▶ _AIM OF THE EXERCISE_
Search the material below for the string "ไหวต". Return every line that holds it.

▬▬▬

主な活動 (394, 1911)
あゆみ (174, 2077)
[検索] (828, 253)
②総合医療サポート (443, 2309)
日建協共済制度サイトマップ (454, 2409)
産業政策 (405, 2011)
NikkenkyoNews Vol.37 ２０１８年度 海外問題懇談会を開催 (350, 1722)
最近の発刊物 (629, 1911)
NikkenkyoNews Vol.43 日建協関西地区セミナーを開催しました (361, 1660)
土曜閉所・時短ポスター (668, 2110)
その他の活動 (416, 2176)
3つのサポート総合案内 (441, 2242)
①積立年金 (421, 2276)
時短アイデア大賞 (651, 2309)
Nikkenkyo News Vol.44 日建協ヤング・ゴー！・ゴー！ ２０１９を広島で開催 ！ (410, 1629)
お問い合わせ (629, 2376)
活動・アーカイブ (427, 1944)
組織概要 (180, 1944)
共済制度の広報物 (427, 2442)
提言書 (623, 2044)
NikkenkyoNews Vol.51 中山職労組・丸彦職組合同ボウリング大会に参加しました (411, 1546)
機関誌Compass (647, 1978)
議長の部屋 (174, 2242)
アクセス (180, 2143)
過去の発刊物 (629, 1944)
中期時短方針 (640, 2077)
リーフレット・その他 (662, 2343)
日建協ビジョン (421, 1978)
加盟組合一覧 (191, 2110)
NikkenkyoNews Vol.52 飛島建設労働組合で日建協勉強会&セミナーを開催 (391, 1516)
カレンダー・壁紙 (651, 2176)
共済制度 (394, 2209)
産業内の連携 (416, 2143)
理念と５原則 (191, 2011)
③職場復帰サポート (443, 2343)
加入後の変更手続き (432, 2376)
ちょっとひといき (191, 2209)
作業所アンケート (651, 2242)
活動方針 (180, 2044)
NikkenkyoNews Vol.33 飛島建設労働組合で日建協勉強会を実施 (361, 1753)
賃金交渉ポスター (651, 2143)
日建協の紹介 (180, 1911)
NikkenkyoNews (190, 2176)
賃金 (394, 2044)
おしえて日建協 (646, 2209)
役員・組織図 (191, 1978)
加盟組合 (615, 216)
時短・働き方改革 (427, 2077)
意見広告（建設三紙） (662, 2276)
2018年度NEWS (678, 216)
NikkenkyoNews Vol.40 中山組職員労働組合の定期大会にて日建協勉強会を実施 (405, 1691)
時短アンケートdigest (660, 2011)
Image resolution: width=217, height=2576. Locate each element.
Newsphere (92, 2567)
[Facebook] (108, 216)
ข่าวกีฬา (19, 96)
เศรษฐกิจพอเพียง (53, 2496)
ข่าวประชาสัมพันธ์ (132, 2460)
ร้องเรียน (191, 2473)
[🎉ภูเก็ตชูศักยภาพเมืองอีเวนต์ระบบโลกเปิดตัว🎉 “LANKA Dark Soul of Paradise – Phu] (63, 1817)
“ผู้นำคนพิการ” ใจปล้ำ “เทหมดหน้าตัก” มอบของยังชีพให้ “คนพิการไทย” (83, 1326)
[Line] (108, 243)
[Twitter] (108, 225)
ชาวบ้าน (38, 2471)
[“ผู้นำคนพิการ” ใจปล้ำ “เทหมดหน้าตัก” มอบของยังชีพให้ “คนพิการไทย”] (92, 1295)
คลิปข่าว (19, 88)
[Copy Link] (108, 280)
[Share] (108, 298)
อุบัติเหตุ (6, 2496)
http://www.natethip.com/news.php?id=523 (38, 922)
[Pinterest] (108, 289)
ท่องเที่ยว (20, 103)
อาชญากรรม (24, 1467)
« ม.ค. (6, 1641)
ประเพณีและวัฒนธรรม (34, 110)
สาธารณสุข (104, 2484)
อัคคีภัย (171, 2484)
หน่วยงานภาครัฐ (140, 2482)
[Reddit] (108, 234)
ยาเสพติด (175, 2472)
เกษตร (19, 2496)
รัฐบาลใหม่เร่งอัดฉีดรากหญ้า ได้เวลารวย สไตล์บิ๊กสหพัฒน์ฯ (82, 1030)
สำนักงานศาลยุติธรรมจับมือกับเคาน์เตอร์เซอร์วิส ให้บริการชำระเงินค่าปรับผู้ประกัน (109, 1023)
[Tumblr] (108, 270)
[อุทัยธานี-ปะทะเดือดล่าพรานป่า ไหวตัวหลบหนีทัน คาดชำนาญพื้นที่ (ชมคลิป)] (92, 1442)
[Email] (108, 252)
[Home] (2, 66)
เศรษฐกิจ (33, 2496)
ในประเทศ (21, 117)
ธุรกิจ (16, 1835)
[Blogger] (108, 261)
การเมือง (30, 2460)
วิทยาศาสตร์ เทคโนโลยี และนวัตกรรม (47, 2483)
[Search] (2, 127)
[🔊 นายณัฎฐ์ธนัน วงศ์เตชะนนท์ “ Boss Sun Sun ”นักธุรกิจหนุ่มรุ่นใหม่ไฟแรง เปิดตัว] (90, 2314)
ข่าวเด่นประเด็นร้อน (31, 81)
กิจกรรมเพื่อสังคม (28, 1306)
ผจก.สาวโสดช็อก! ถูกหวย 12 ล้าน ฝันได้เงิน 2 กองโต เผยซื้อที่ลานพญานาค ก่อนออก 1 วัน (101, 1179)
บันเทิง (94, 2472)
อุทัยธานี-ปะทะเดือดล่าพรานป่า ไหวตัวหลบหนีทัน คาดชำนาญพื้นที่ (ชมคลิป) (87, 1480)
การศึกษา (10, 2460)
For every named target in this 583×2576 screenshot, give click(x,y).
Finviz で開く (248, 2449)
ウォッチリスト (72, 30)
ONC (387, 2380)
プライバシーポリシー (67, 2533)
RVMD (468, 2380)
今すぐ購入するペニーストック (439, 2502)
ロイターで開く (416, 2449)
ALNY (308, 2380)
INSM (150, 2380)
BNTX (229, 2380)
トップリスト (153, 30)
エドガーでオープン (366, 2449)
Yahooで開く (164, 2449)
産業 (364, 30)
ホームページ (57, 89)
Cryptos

▬▬▬

▶ _ANSWER AREA_
[อุทัยธานี-ปะทะเดือดล่าพรานป่า ไหวตัวหลบหนีทัน คาดชำนาญพื้นที่ (ชมคลิป)] (92, 1442)
อุทัยธานี-ปะทะเดือดล่าพรานป่า ไหวตัวหลบหนีทัน คาดชำนาญพื้นที่ (ชมคลิป) (87, 1480)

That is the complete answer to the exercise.